Format the lines between the one containing "Find the location of a particular element. The" and the one containing "star-market-label: 科创板交易: is", inclusive, as a numbered list, leaving out blank lines.

——————————

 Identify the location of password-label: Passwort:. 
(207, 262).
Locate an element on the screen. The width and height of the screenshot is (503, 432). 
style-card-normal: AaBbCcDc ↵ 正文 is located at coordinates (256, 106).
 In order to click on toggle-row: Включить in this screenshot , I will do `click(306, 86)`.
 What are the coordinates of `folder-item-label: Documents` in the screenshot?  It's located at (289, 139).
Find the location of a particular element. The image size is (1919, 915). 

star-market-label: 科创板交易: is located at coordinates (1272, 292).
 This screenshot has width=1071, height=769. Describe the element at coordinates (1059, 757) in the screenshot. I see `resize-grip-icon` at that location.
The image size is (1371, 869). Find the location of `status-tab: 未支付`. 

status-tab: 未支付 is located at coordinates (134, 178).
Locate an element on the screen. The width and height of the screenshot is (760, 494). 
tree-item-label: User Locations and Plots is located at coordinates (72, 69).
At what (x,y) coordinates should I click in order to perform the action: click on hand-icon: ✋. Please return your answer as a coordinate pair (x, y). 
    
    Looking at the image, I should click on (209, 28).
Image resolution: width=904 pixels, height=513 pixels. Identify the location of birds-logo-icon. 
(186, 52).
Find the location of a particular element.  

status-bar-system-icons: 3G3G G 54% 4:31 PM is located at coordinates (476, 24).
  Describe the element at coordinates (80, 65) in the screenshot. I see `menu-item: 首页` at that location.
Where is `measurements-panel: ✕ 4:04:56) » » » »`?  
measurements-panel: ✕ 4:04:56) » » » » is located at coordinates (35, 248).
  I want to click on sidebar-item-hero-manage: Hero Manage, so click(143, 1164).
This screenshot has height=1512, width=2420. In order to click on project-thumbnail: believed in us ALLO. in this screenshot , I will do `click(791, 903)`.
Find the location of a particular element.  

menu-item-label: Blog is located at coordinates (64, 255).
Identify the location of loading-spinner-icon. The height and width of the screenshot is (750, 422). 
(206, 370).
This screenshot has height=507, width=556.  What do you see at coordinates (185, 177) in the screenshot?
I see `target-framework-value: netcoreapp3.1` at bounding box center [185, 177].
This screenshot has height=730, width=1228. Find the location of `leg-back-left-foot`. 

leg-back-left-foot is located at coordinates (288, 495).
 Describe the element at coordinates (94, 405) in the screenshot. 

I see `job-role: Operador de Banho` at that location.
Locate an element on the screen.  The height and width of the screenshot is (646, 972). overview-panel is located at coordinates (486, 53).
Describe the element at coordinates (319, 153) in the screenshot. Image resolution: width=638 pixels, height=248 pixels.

——————————

• SOLUTION BELOW:
1. Find the location of a particular element. The image size is (1919, 915). 
2. star-market-label: 科创板交易: is located at coordinates (1272, 292).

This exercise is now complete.